Compared to MD-Ob1, AI-FullEd reduced median delineation time by 50%, 61%, 37%, 28% and 14% for lung_lt, lung_rt, oes, cord and heart respectively. For heart, AI-FullEd increased delineation time in 8 of 20 cases. For lung_lt, lung_rt, oes and cord, AI-Std contours exhibited good geometric alignment to MD-Ob1 with median mean surface distances (MSD) <1.1mm and median DSC results of 0.97, 0.98, 0.80 and 0.88 respectively. For heart, agreement was poorer (MSD=3.4mm, DSC=0.90).  AI-FullEd led to small improvements in overall agreement for lung, cord and oes, with moderate improvements for heart (Fig1).


Except for heart RD, all pipelines exhibited excellent dosimetric agreement with MD-Ob1 (Fig2).
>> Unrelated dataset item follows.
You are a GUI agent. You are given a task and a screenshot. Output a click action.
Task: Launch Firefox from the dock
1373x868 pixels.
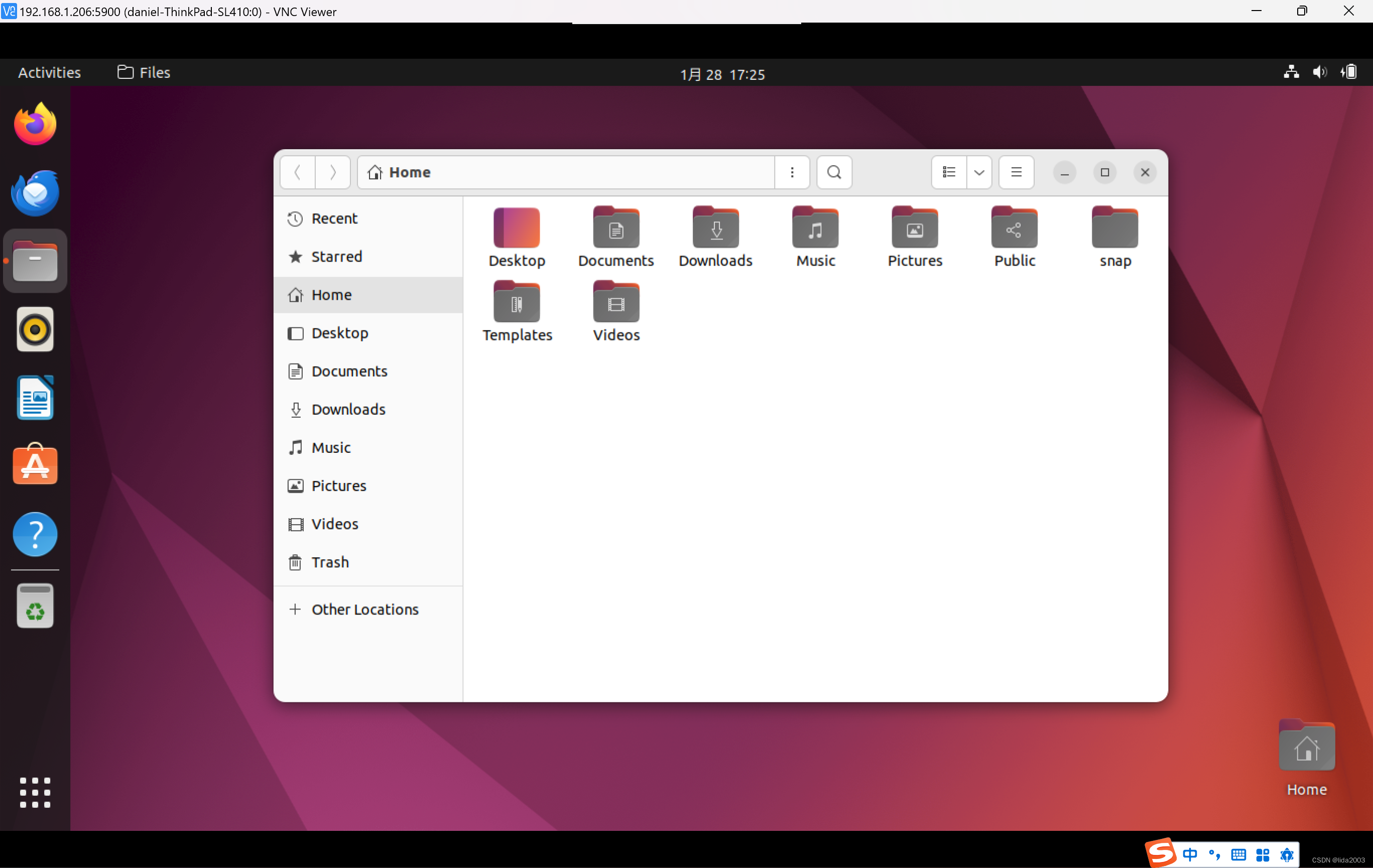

For RD, median deviations were within ±0.1% (c.f. ±1.4% for heart) and ±0.7Gy (c.f. ±1.5Gy) for relative volume and dose metrics respectively. For PD, agreement was improved with respective values (inc. heart) within ±0.2% and 0.1Gy. Except for a few outliers and heart RD, the distribution of PD/RD deviations for AI-Std and AI-FullEd was considered nominally equivalent.

Conclusion

Whilst the heart model could be improved, AI contours demonstrated good geometric agreement with MD-Ob1 and reduced delineation time. Dosimetric analysis showed that except for gross outliers and heart RD, the effect of AI-Std contour variation on RD and PD was nominally equivalent to AI-FullEd. AI-Std could therefore be clinically implemented with no degradation in plan dosimetry.